Falta de Médicos do Trabalho deixa empresas em risco de sanções e associações exigem acção do Governo
A APEMT lamenta que as empresas continuem a ser alvo de fiscalizações, processos de contraordenação e coimas elevadas por incumprimentos que não dependem da sua vontade.
A Associação Portuguesa de Empresas de Medicina do Trabalho (APEMT) lançou hoje um alerta público sobre a "escassez crítica" de médicos da especialidade em Portugal. Segundo a associação, o défice de profissionais está a inviabilizar o cumprimento da legislação vigente, deixando centenas de milhares de trabalhadores e milhares de empresas numa situação de insegurança laboral e jurídica.
Face a este cenário, a APEMT apelou ao Executivo para que implemente, com carácter de urgência, "medidas extraordinárias" que consigam desbloquear a prestação destes serviços de saúde.

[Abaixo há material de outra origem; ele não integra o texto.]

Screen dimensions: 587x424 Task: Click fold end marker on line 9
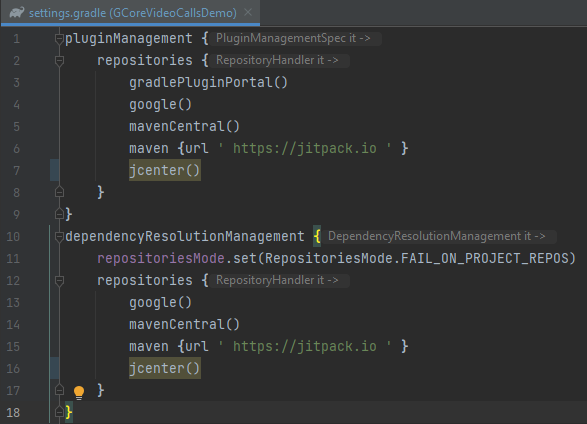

A associação reivindica ainda que o Governo garanta que nenhuma empresa venha a ser penalizada por atrasos ou pela impossibilidade de realizar as consultas obrigatórias, desde que fique comprovada a falta de médicos disponíveis no mercado.
Embora todas as entidades empregadoras em Portugal tenham o dever legal de assegurar as consultas e exames de Medicina do Trabalho, a APEMT classifica a situação actual como sendo de "extrema gravidade". O modelo vigente tem gerado um cenário que a associação descreve como paradoxal e injusto.
A APEMT lamenta que as empresas continuem a ser alvo de fiscalizações, processos de contraordenação e coimas elevadas por incumprimentos que não dependem da sua vontade, sublinhando que "não é admissível exigir o impossível e, depois, punir quem não consegue cumprir".